Put ya toe in the water…test the hot tub!

Hello blog world…this is my first post on my first blog.  My toe is in the water…the hot tub feels fabulous.  Alright, here it goes…

“Hello student leaders and welcome to diversity training!  Today we are going to be working on your multicultural awareness, knowledge and skills because it’s important that each of you serve as social justice advocates on campus.”

If you’ve been working in student affairs for more than a few months, you’ve probably either heard something like this, or even delivered a message like this.  As a social justice educator, I know I’ve heard and used this pitch more times than I can count.  And while I’m pretty sure that I’ll continue to use this pitch in the future, I know that the words at the top of this post represent a serious problem in the field.

Diversity, multiculturalism, and social justice are not synonyms.

On most of the campuses I’ve visited, I find the language of diversity training, multicultural education, and social justice education being used interchangeably.  Unconsciously, we’re probably all doing this because using synonyms allows us to not say the exact same words over and over again.  Synonyms are our friends!  Unfortunately, by doing this, we are all collapsing different, and possibly contradictory, agendas into the same set of words.

So, let me take a stab at getting this cleared up and, if I’m lucky, maybe I can get a conversation started.   The rest of this blog post, and the next few posts, will be my own slapdash attempt at sorting through these terms, establishing some historical context for their relevance to the field of education, and establishing what I see as pros and cons to each of these approaches.  My perspective, to make my bias clear, is heavily informed by critical theory (DuBois, Friere, Giroux, hooks, etc) and my own lived experience as a second generation Asian American, heterosexual, male, able-bodied, middle class, atheist. (I could keep listing identities here, but you get the picture…)

Diversity: Diversity is a numbers strategy – how many different types of people are on this committee/staff/e-board/etc?  Do we have representation across gender, race, sexual orientation, class, faith, and ability identities?  To put it bluntly…who’s in the room?

Pros: This was an important strategy for activists in the 60s and 70s.  America was emerging from an explicitly exclusionist period when marginalized group members were overtly blocked from participating in power-vested processes and organizations.  Today, representation continues to be a salient issue and working to open doors for marginalized group members to participate in all sectors of society is still vital struggle.
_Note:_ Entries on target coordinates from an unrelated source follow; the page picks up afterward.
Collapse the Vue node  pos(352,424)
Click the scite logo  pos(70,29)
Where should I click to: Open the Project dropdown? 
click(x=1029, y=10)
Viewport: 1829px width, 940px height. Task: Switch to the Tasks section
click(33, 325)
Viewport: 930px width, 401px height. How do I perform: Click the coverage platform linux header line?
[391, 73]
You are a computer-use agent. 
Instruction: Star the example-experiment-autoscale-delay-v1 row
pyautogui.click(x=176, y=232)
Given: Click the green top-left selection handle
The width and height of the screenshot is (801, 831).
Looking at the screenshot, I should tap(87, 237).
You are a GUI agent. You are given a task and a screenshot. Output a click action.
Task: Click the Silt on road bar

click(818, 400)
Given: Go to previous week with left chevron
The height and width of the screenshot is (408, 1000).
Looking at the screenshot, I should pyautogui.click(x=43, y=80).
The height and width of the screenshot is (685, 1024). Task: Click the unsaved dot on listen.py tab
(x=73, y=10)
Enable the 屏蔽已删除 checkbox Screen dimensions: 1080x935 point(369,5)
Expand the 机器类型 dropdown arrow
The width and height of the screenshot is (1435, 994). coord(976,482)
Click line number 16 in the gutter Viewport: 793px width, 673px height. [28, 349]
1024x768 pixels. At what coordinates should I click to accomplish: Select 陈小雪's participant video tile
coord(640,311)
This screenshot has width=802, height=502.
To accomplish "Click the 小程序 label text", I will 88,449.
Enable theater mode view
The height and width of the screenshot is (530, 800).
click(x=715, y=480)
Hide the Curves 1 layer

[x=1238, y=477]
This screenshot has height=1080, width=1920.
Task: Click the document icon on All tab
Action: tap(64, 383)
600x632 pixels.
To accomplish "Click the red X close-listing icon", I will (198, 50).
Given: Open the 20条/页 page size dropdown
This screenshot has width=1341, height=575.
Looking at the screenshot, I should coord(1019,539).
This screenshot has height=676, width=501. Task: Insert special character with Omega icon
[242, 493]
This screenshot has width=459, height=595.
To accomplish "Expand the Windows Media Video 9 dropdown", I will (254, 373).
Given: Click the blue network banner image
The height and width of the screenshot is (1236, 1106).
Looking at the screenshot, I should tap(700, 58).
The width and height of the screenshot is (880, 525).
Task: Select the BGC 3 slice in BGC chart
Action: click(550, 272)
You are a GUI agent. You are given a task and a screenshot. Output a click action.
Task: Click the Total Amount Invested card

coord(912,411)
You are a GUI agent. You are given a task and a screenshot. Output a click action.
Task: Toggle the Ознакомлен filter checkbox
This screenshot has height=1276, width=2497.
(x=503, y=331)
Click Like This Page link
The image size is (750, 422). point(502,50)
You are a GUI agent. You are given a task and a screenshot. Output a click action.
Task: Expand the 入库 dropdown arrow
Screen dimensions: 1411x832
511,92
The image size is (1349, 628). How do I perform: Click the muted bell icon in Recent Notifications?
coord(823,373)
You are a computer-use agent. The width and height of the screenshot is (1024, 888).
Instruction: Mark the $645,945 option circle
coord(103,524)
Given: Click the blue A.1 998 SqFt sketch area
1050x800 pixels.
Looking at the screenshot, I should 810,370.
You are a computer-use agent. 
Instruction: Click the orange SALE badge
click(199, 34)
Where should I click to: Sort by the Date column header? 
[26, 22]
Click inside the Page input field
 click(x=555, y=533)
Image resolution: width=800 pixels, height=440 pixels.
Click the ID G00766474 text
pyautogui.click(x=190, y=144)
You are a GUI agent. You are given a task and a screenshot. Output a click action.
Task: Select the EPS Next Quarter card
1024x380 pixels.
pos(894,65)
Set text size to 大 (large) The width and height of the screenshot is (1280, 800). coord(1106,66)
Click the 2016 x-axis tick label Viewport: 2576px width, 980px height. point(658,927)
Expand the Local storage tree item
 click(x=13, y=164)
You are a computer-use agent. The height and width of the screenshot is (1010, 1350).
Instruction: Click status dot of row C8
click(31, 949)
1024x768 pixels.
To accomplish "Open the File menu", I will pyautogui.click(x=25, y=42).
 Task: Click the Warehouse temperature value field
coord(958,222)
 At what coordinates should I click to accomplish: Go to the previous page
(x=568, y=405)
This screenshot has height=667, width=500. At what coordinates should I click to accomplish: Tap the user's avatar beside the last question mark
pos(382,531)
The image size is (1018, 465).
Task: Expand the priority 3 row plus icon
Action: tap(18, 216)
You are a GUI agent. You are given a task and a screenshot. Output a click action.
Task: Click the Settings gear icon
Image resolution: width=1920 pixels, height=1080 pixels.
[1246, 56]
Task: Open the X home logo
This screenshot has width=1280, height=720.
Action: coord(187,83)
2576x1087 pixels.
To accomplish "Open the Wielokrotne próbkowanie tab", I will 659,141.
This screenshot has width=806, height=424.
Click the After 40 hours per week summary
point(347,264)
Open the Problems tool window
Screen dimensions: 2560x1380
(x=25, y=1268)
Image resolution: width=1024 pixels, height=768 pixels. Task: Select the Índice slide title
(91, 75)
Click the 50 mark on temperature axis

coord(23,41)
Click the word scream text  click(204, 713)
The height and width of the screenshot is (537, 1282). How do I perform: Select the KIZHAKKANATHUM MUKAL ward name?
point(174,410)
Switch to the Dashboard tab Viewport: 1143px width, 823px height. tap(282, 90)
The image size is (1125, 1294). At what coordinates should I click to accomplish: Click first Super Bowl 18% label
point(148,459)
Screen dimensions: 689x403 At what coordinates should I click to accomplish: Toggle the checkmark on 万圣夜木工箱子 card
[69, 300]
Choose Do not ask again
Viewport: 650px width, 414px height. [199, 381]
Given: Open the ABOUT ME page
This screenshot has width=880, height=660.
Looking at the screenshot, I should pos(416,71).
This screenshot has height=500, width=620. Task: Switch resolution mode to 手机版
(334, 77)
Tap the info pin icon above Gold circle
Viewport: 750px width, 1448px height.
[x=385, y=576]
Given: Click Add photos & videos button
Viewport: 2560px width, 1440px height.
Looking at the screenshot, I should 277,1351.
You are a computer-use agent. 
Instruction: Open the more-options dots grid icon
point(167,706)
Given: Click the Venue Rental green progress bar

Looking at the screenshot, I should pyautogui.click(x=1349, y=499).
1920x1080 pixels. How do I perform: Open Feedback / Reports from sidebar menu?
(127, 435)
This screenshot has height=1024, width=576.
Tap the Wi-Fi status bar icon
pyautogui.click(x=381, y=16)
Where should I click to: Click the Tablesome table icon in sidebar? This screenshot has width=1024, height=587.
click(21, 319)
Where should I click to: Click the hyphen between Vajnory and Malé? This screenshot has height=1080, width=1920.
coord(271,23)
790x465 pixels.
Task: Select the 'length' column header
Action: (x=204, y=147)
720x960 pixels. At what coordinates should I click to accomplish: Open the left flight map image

Cons: A numbers/representation strategy is problematic on two fronts.  First and foremost, representation tactics can be easily co-opted by conservative and neo-conservative groups.  For example, right after George W. Bush was elected President, he appointed many men and women of color to highly visible spots in his cabinet.  The Bush administration was, therefore, able to achieve “success” from a diversity perspective, without attending to any of the crucial equity and justice issues that the diversity strategy is supposed to address.  On a more local level, we have all probably worked for institutions of higher education that have employed this diversity strategy to manage perception.  By putting an ineffective, highly accommodating, or conservative woman or person of color in a visible leadership role, colleges and universities can check the diversity box and move forward without tackling fundamental access, equity, and/or justice issues that plague American higher education today.

Secondly, the politics of representation play into the liberal fallacy that a few good individuals can change systems and structures designed to oppress and exclude.  So, even when used for its intended purpose, the diversity strategy results in select marginalized group members gaining representation in organizations that they were historically excluded from.  Unfortunately, this does not generally result in systematic or structural change, again leaving the core equity and justice issues unmet. A great (and tragic) example of this is the marked diversity gains since 1967.  Today, in 2011, we have many marginalized group members in positions of “power” in the government, in Fortune 500 companies, in the judicial system, etc.  At the same time, we now have overwhelming empirical evidence that poor Americans are worse off than they were 40 years ago, people of color are less healthy and less employed than they were 40 years ago, and the prison system is bursting at the seams (to select a few random examples).